The stakes are high as it could expose corporate McDonald’s to liability for management practices of franchisees. Likewise, it could impose certain regulations and requirements to the franchisees, currently viewed as independent (and mostly small) businesses.

As can be expected, associations representing franchisees and franchisors were quick to object to the decision, “This legal opinion would upend years of federal and state legal precedent and threaten the sanctity of hundreds of thousands of contracts between franchisees and franchisors,” said International Franchise Association CEO Steve Caldeira.

Quote:

“Franchisees and their employees do not work for franchisors…Franchisees have their own employer identification number with the Internal Revenue Service and file their own taxes. Franchisees establish day-to-day operations, employment practices and policies for their own businesses. Franchisees decide who to hire and fire, and also set wage rates, benefits and employees’ work schedules.

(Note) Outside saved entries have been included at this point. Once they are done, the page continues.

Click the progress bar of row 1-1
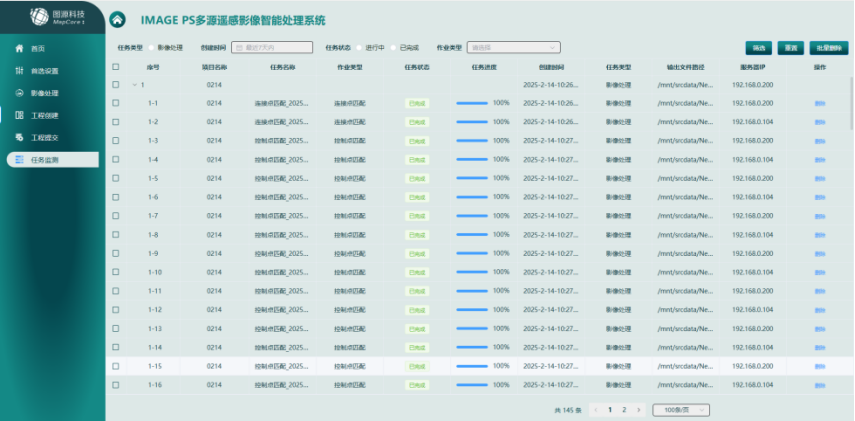The image size is (855, 421). [x=472, y=103]
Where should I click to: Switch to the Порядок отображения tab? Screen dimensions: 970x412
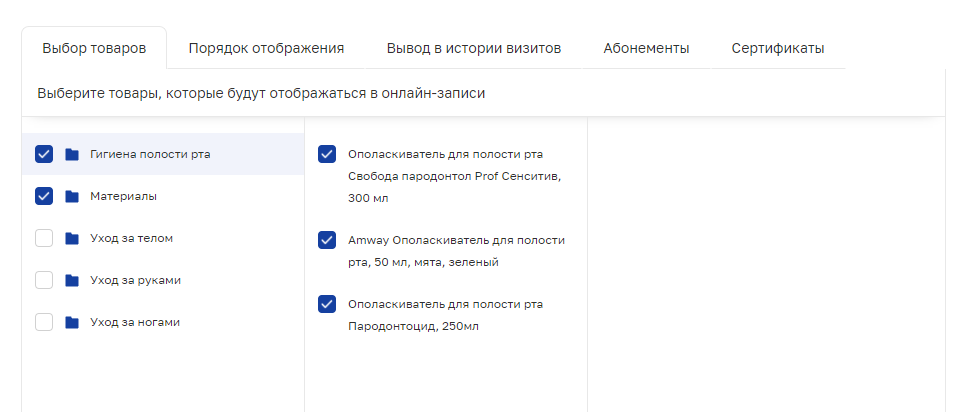point(266,48)
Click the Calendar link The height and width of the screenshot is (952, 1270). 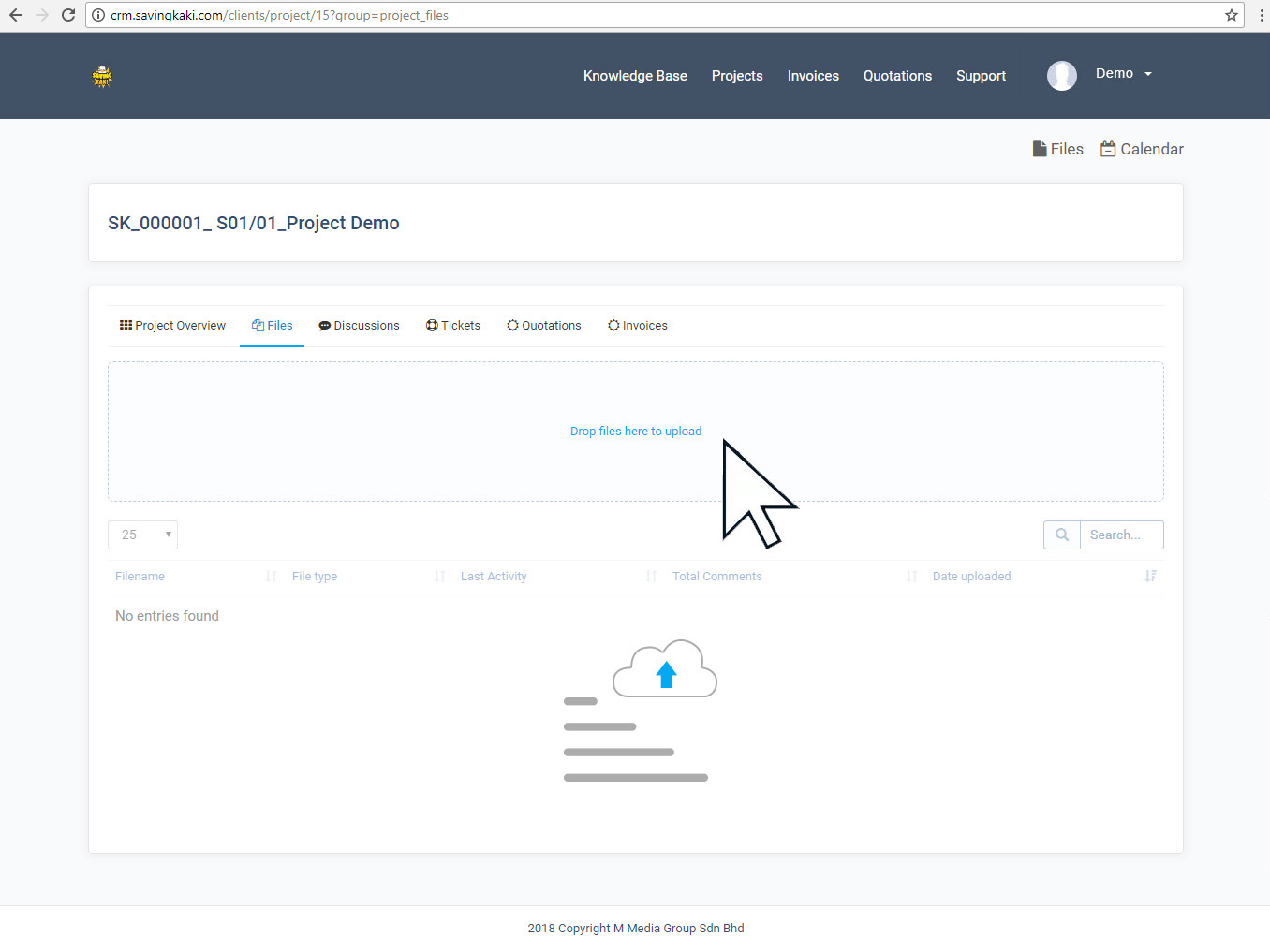pos(1142,149)
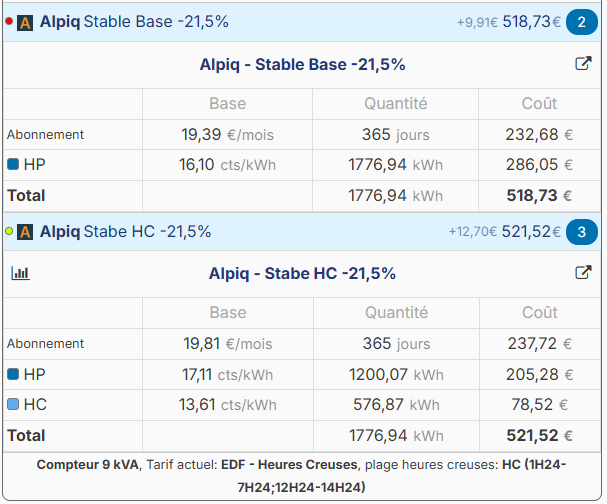Click light blue HC swatch in Stabe HC table
The height and width of the screenshot is (504, 607).
(13, 405)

“If franchisors are joint employers with their franchisees, these thousands of small business owners would lose control of the operations and equity they worked so hard to build. The jobs of millions of workers would be placed in jeopardy and the value of the businesses that employ them would be deflated.”

The decision also comes in the context of the Service Employees International Union (SEIU) seeking to unionize franchise chains like McDonald’s. “Organizers had been pushing to get McDonald’s named as a joint employer at franchised restaurants, a move intended to give them a centralized and powerful target,” according to AP. Heather Smedstad, senior vice president of human resources for McDonald’s USA, told AP the company has never been determined to be a joint employer in the past and that it would fight the decision by the labor board.

“If franchisors are joint employers with their franchisees…thousands of small business owners would lose control of the operations and equity they worked so hard to build,” said IFA’s Caldeira.